Science Biotechnology DNA illustration and abstract illustration
Concept of human intelligence with human brain on blue background

story

Converging Critical Conditions

Many low-cost and open source tools are created by scientists working in fields ranging from physics to ecology, to cognitive psychology. In addition to scientists conducting research with these tools, researchers study the conditions around these tools through disciplinary traditions that critically examine technology, such as Human-Computer Interaction, Computer Supported Cooperative Work, and Science & Technology Studies.

Human-Computer Interaction and Computer Supported Cooperative Work researchers seek to understand how humans interact with computers and broader technology systems. Some research investigates how individuals and communities are already using technologies. For example, many studied the Maker Movement that emerged in the early 2000s through the establishment of Make Magazine (2005) and the inaugural Maker Faire (2006). These researchers often focused on topics like understanding collaboration processes and values to design better interfaces and tools. Recent conversations have emerged on how methods such as participatory design can support open science hardware communities by (for example) scaffolding collaborations between tool creators and end-users.

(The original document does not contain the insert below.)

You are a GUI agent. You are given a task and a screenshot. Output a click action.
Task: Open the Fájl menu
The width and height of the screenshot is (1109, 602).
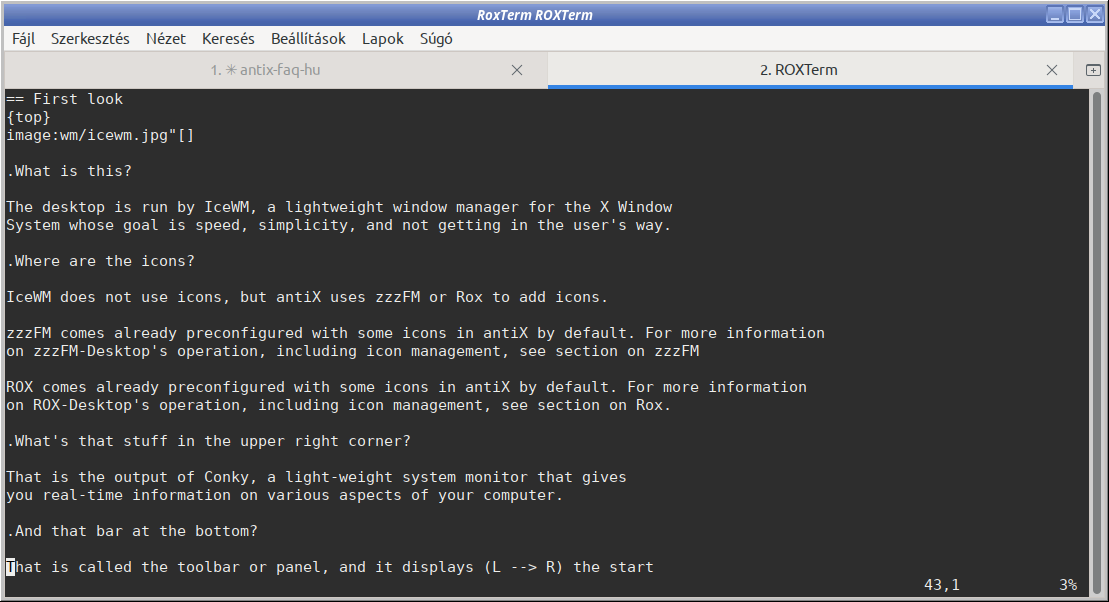tap(23, 39)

The interests of Human-Computer Interaction, Computer Supported Cooperative Work, and Science & Technology Studies communities overlap, including around how making a technology supports critical reflection through first-hand experience. But while Human-Computer Interaction tends to focus on users and their immediate communities, Computer Supported Cooperative Work and Science & Technology Studies take a broader lens, seeking to understand how social, political, and cultural influences shape how science and technology are used by, and embedded within, society. For example, Dr. Max Liboiron coined the term “compromised agency” to analyzes how BabyLegs—an open source hardware device that uses women’s pantyhose for studying marine pollution—both subverts traditional monitoring practices through expanding opportunities for participation, and re-enforces structural sexism by elevating the value of a gendered and often sexualized piece of clothing. Work like this elucidates tensions around the values that are important to many Free and open source software and hardware communities.

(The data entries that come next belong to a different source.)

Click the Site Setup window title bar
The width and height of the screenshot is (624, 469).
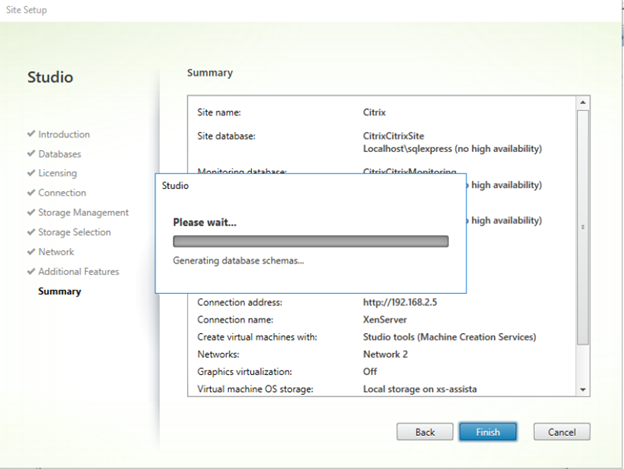click(300, 10)
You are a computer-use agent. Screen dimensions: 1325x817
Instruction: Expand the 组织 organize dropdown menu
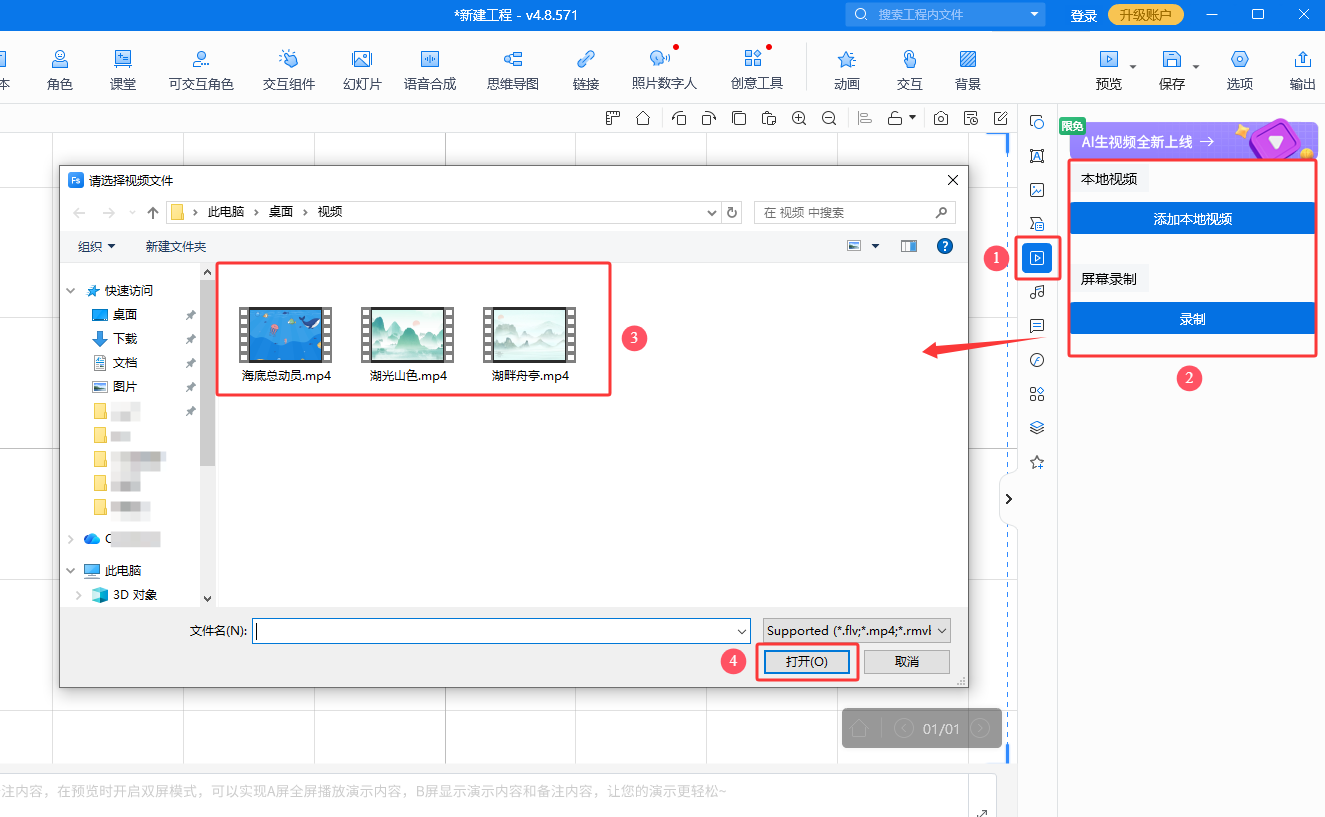click(96, 246)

Many Human-Computer Interaction, Computer Supported Cooperative Work, and Science & Technology Studies researchers study and collaborate with practice-based communities such as the Gathering for Open Science Hardware and Public Lab. These researchers attend their own disciplinary conferences, as well as convenings facilitated by organizations like the Gathering for Open Science Hardware and Citizen Science Association. Occasionally, the presence of these researchers, or “watchers,” is critiqued if they are perceived to be acting in limited interests, or fail to help the “builders” leading tool creation and use. Increasingly, their presence is valued for offering important lenses to view and analyze the underlying and often problematic challenges and conditions that many builders—including those in certain citizen science or environmental justice communities—are trying to address through their work.